*WHAT NEEDS TO BE DONE*
Lines before the one containing "772x444 pixels." are left out; return that line and all lines after it, exactly, through the end of the records below.
___ ENTRIES SHOWN
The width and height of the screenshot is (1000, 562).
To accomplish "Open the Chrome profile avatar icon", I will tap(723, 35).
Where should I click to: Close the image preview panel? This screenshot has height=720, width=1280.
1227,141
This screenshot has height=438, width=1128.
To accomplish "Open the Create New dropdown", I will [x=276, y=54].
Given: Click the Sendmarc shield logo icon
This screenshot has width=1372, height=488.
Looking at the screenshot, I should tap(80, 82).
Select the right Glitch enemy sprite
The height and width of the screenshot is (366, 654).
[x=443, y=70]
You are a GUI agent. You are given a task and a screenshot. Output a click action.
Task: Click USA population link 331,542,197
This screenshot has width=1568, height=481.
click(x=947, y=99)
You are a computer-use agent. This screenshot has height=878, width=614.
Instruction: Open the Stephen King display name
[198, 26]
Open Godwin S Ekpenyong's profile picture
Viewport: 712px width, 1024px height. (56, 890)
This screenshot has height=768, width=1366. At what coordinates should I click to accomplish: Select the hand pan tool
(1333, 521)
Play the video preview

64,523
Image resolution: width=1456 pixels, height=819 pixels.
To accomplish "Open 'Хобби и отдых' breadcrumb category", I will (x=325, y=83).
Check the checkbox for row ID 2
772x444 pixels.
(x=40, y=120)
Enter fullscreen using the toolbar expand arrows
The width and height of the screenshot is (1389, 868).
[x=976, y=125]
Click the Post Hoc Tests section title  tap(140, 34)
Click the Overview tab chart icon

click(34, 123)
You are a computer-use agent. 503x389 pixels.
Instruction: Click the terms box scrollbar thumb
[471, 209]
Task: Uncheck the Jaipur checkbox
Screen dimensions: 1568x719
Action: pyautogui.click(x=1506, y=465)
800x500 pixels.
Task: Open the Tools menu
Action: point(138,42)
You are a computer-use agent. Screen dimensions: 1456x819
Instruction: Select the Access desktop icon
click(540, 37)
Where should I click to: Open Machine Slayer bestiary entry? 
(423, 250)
______
*EXERCISE OUTPUT*
772x444 pixels.
(x=40, y=120)
Enter fullscreen using the toolbar expand arrows
The width and height of the screenshot is (1389, 868).
[x=976, y=125]
Click the Post Hoc Tests section title  tap(140, 34)
Click the Overview tab chart icon

click(34, 123)
You are a computer-use agent. 503x389 pixels.
Instruction: Click the terms box scrollbar thumb
[471, 209]
Task: Uncheck the Jaipur checkbox
Screen dimensions: 1568x719
Action: pyautogui.click(x=1506, y=465)
800x500 pixels.
Task: Open the Tools menu
Action: point(138,42)
You are a computer-use agent. Screen dimensions: 1456x819
Instruction: Select the Access desktop icon
click(540, 37)
Where should I click to: Open Machine Slayer bestiary entry? 
(423, 250)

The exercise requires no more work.